Two rising stars on the Florida State University faculty are recipients of highly competitive National Science Foundation research grants totaling nearly $1.6 million.
M. Elizabeth Stroupe, an assistant professor in the Department of Biological Sciences, has won a five-year NSF Faculty Early Career Development Award, also known as a CAREER Award, totaling $997,000 to advance her research into what the “Structure and Function of Sulfite Reductase Teach About Fundamental Biology.”
Kenneth L. Knappenberger Jr., an assistant professor in the Department of Chemistry and Biochemistry, has received the same award in the amount of $600,000 to advance his research into “Structure-Specific Nanoscale Dynamics Studied by Nonlinear and Magneto-optical Spectroscopy.”
NSF CAREER Awards are designated for scientists who are still in the early stages of their academic careers and are intended to help them build upon previous accomplishments in their areas of research.
“I am excited to be the recipient of this award because it affords me the opportunity to do what I love the most about this job — teaching students about science from the point of view of research,” Stroupe said.
Knappenberger said it was an honor to be selected for an NSF CAREER award.
“Receiving this award reflects well on the high quality of work being done by the students studying in my laboratory,” Knappenberger said. “It is also an indication that the problems we are trying to solve are important to the scientific community and to the general public.”
Tom Roberts, chair of Florida State’s Department of Biological Science, called Stroupe’s NSF CAREER award a “tangible acknowledgment of the outstanding potential that we saw in her when we recruited.”
Stroupe conducts research into the relationship between the structure of molecules found in biology and their functions in the cell.
“Specifically, we are interested in a protein molecule called sulfite reductase, which is involved in transforming the element sulfur into the form that can be used by organisms to build molecules and create energy,” Stroupe said.
Using Florida State’s state-of-the-art Titan Krios electron microscope — one of about 20 in North America and Europe — Stroupe is able to take pictures of the components inside cells and reconstruct the shapes and structures in three dimensions to hypothesize about how they function.
Stroupe’s award has two components. The first supports her basic research. The second uses the results from her experiments to illustrate basic biological concepts in the classroom, such as which molecules in biology are responsible for which activities.

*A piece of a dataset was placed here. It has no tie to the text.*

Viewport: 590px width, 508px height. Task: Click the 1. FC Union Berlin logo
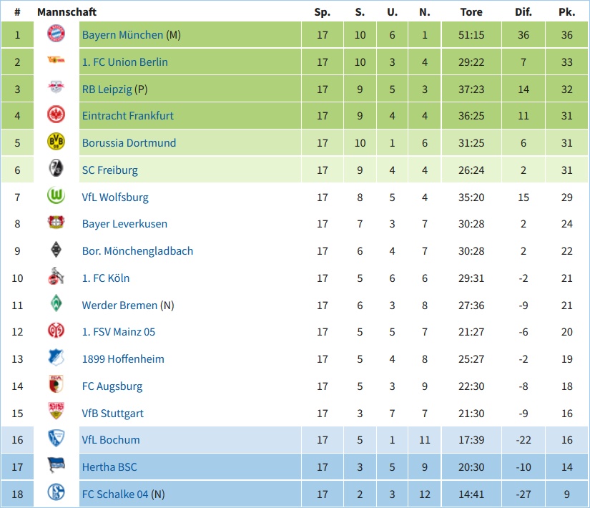(56, 59)
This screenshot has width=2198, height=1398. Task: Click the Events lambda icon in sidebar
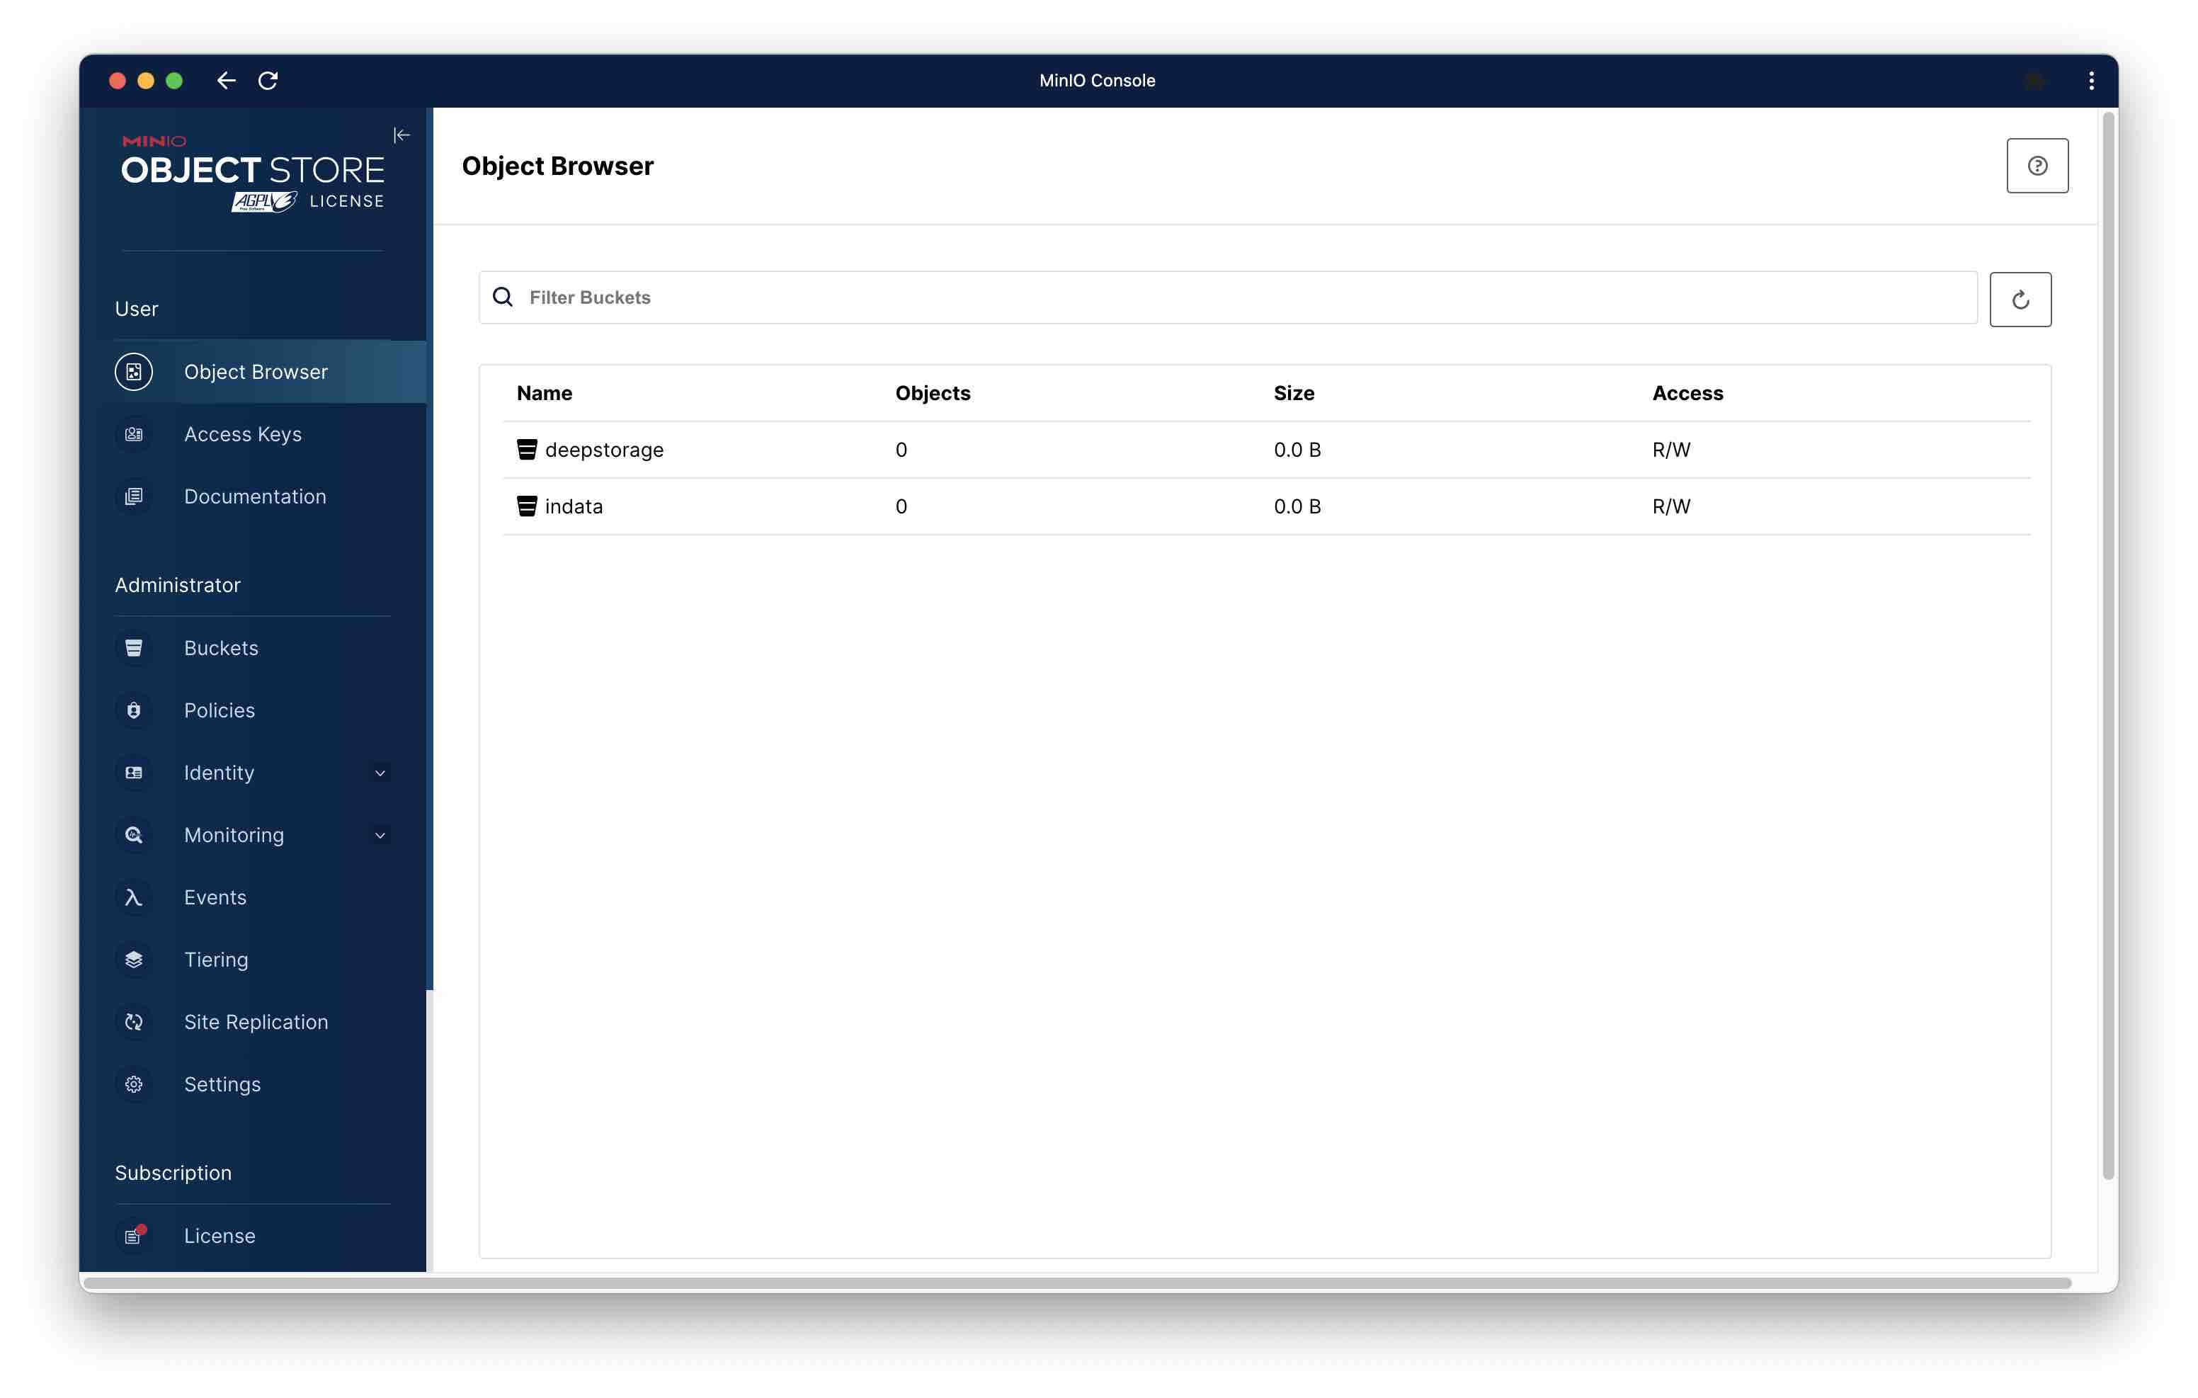point(134,897)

“Beth is a remarkably versatile scientist who is able to use her expertise in protein biochemistry, X-ray crystallography, and cryo-electron microscopy to explore biological problems in ways that few other investigators can match,” Roberts said.
Stroupe earned a doctorate in structural biology from the Scripps Research Institute in 2002 and held a postdoctoral fellowship at Brandeis University and Howard Hughes Medical Institute from 2003 to 2009.

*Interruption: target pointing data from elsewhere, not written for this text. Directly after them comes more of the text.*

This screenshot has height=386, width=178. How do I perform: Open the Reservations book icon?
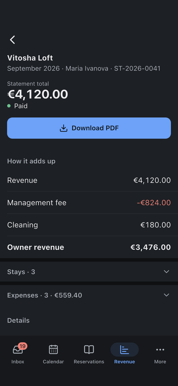(89, 349)
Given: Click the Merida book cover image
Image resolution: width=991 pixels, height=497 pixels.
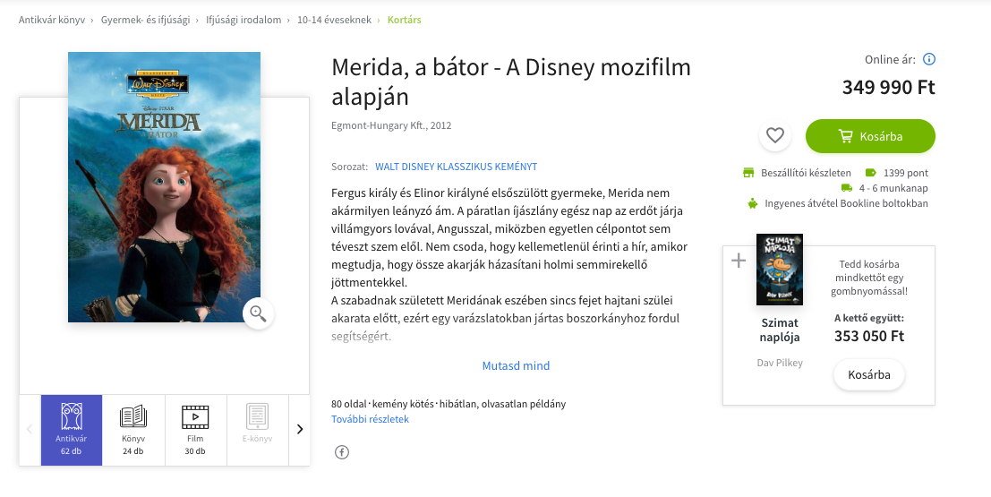Looking at the screenshot, I should point(164,186).
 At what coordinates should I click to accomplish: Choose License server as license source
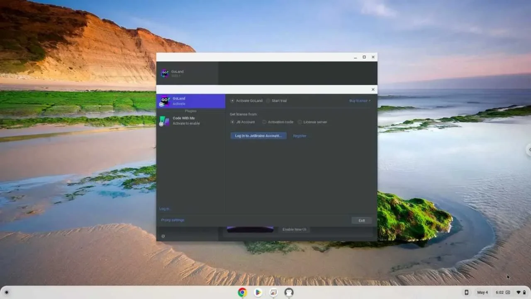(300, 122)
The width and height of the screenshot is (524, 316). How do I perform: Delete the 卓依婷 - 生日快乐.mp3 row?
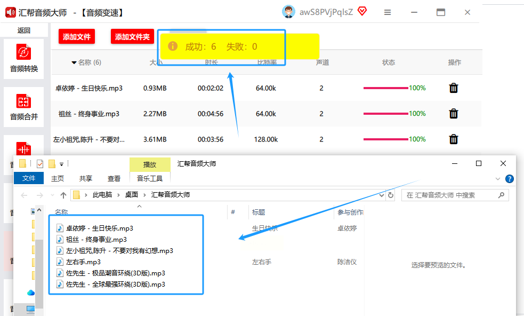click(x=454, y=88)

Tim Logan, professor and chairman of Florida State’s Department of Chemistry and Biochemistry, praised Knappenberger’s research as among “the most meritorious science ideas submitted by young scientists from around the country.”
Knappenberger’s research uses sophisticated laser equipment to unravel the molecular processes following absorption of light by tiny clusters of gold atoms called nanoparticles, according to Logan.

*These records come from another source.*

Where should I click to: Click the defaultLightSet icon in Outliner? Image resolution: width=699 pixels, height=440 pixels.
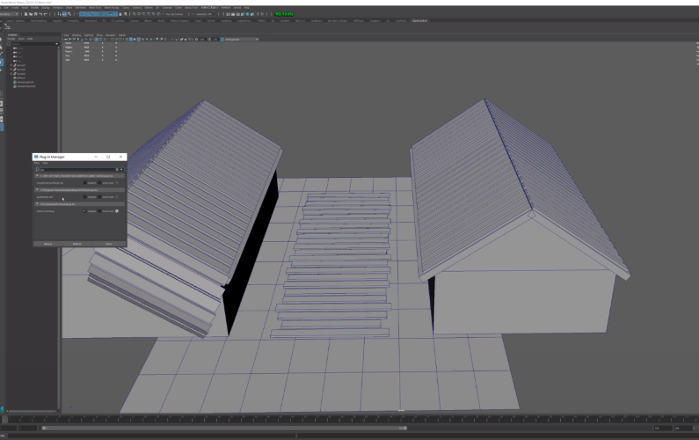[15, 82]
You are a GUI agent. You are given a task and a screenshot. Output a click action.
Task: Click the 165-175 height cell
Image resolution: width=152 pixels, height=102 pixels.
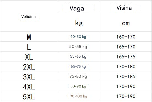pyautogui.click(x=126, y=57)
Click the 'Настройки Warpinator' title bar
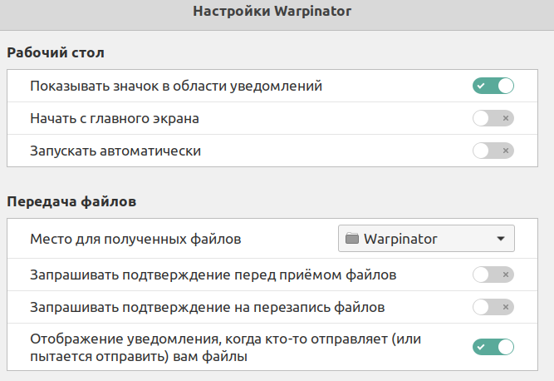 (x=277, y=12)

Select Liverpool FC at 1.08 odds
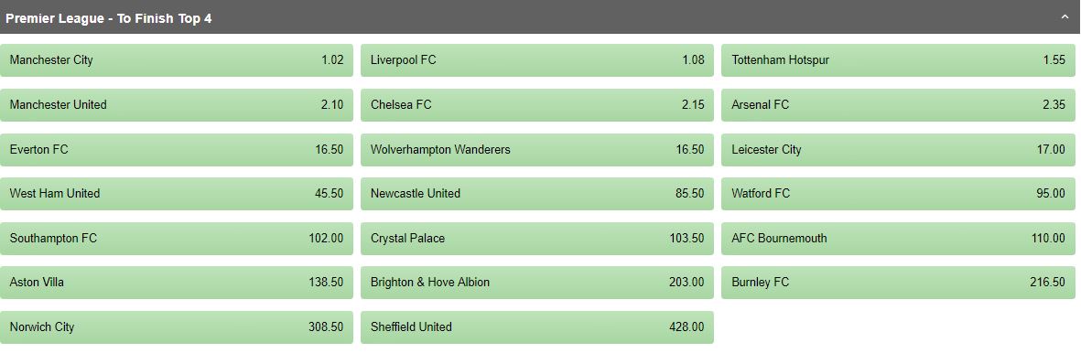tap(537, 60)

Nanostructured materials offer great potential for novel ways to utilize, store and transport energy over much of the solar spectrum. These opportunities arise because nanomaterials often display unique properties that depend on particle shape, size and orientation. The award will allow Knappenberger and his research group to develop advanced measurement technologies to systematically investigate the interplay between nanoparticle structure and function. In particular, the group will work to develop an optical imaging and spectroscopy platform capable of extraordinarily high spatial resolution. This research has the potential to affect several technical areas: solar-energy conversion, national security, trace-level analysis and high-contrast biomedical imaging.
The award also recognizes a researcher’s commitment to teaching and the inclusion of others in the enterprise of science.
“Although Ken is a relatively new faculty member, he has already involved numerous undergraduates in his research, with one even leading the effort on a project that was published in the Journal of Chemical Physics,” Logan said.“It is this dedication to research and to teaching students about research in a laboratory that made Ken successful in his grant application.”
Knappenberger earned a doctorate in chemistry from Pennsylvania State University in 2005. He held a postdoctoral fellowship with the University of California, Berkeley, and Lawrence Berkeley National Laboratory from 2005 to 2008.